Beginning with the first line of the data below, reproduce every line unchanged, ending with the line that holds "You are a computer-use agent. Image".
[DATA FOR THIS TASK — start]
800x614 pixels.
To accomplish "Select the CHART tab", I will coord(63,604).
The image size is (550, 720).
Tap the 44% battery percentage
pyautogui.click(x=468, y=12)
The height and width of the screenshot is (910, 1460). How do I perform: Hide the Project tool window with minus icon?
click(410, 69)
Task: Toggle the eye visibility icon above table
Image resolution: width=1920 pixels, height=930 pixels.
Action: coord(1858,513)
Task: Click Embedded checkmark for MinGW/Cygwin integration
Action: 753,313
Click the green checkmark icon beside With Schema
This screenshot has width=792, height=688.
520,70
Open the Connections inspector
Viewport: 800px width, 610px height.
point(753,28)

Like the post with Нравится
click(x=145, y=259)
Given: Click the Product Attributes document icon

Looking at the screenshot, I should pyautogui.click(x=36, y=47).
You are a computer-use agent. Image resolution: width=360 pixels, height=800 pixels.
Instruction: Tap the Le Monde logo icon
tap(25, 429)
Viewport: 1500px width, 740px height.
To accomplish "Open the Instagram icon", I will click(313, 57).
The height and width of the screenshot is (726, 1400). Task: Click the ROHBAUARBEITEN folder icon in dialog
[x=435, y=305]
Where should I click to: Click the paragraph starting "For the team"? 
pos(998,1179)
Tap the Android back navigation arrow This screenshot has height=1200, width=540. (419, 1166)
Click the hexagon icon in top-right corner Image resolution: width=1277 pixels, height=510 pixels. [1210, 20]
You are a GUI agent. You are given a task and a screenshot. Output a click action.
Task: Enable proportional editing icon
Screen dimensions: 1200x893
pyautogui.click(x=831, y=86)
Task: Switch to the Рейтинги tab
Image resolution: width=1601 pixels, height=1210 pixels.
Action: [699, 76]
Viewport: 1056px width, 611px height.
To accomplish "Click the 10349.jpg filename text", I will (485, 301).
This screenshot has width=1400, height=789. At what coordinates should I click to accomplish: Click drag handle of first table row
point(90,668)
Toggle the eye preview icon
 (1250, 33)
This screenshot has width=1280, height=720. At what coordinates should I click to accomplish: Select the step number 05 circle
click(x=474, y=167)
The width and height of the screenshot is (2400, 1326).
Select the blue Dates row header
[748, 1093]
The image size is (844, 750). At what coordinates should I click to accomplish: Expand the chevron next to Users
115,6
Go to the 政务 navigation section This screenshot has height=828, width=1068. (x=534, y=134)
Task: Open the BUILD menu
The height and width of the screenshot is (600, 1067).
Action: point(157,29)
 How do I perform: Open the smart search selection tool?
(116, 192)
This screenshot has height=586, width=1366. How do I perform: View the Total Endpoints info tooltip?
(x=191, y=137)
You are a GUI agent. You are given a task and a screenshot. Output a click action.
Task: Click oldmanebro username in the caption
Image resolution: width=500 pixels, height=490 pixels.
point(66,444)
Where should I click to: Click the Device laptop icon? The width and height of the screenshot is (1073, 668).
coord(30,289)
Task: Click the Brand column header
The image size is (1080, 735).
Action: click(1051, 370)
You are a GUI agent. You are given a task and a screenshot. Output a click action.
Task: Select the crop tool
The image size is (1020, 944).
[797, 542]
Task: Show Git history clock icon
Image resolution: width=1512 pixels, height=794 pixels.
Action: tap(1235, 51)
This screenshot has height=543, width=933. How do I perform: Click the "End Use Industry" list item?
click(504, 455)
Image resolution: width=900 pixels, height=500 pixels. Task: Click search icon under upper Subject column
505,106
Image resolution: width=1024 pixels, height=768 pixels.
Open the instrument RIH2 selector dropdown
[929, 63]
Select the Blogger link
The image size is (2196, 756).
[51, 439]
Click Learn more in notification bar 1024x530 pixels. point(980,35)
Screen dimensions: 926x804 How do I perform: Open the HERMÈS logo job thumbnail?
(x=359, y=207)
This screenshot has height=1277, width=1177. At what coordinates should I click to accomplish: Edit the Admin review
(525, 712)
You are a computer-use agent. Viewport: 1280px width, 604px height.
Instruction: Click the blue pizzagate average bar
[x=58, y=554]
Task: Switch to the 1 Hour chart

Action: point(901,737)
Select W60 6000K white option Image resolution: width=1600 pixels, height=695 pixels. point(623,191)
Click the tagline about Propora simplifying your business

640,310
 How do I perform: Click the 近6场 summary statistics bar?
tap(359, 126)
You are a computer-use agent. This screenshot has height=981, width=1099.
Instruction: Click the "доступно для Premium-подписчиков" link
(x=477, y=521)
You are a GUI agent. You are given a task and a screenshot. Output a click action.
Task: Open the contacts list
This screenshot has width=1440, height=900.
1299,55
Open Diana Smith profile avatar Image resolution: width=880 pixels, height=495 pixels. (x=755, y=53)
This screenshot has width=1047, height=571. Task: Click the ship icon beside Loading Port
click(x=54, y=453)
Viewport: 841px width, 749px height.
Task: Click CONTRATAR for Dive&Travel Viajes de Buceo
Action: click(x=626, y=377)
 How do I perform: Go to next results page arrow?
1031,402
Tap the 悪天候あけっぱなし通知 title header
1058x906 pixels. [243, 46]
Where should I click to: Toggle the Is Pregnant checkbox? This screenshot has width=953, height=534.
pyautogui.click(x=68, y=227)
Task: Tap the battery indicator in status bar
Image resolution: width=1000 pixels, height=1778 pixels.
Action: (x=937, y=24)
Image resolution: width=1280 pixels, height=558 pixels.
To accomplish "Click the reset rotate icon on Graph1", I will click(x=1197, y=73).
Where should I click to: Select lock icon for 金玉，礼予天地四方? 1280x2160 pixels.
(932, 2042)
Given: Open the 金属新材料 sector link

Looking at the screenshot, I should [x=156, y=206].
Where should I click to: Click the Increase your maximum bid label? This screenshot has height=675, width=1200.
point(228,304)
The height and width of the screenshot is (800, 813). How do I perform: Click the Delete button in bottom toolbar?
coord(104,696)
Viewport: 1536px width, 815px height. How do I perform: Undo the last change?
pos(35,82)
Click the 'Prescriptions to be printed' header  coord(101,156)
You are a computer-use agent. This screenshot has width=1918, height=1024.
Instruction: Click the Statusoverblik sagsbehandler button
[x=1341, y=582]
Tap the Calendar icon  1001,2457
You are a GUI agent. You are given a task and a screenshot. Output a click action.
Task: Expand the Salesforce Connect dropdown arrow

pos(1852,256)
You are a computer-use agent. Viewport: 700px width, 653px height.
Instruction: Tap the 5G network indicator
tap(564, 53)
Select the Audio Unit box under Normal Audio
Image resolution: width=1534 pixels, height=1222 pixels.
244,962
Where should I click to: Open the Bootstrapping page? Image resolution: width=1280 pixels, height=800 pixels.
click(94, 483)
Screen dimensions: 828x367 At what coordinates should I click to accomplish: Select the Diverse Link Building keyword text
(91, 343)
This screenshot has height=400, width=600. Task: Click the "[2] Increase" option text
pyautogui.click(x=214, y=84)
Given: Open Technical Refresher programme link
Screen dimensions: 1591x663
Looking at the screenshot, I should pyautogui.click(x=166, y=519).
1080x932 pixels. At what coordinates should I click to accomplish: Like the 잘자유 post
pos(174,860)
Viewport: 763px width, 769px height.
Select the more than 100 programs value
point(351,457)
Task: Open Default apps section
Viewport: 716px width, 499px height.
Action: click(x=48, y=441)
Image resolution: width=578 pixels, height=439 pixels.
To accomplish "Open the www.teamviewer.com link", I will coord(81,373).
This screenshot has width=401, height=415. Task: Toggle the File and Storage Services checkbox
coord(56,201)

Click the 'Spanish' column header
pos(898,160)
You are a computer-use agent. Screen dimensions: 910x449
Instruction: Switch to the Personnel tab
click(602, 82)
[DATA FOR THIS TASK — finish]
> **RESPONSE AREA**
800x614 pixels.
To accomplish "Select the CHART tab", I will coord(63,604).
The image size is (550, 720).
Tap the 44% battery percentage
pyautogui.click(x=468, y=12)
The height and width of the screenshot is (910, 1460). How do I perform: Hide the Project tool window with minus icon?
click(410, 69)
Task: Toggle the eye visibility icon above table
Image resolution: width=1920 pixels, height=930 pixels.
Action: coord(1858,513)
Task: Click Embedded checkmark for MinGW/Cygwin integration
Action: 753,313
Click the green checkmark icon beside With Schema
This screenshot has width=792, height=688.
520,70
Open the Connections inspector
Viewport: 800px width, 610px height.
point(753,28)

Like the post with Нравится
click(x=145, y=259)
Given: Click the Product Attributes document icon

Looking at the screenshot, I should pyautogui.click(x=36, y=47).
You are a computer-use agent. Image resolution: width=360 pixels, height=800 pixels.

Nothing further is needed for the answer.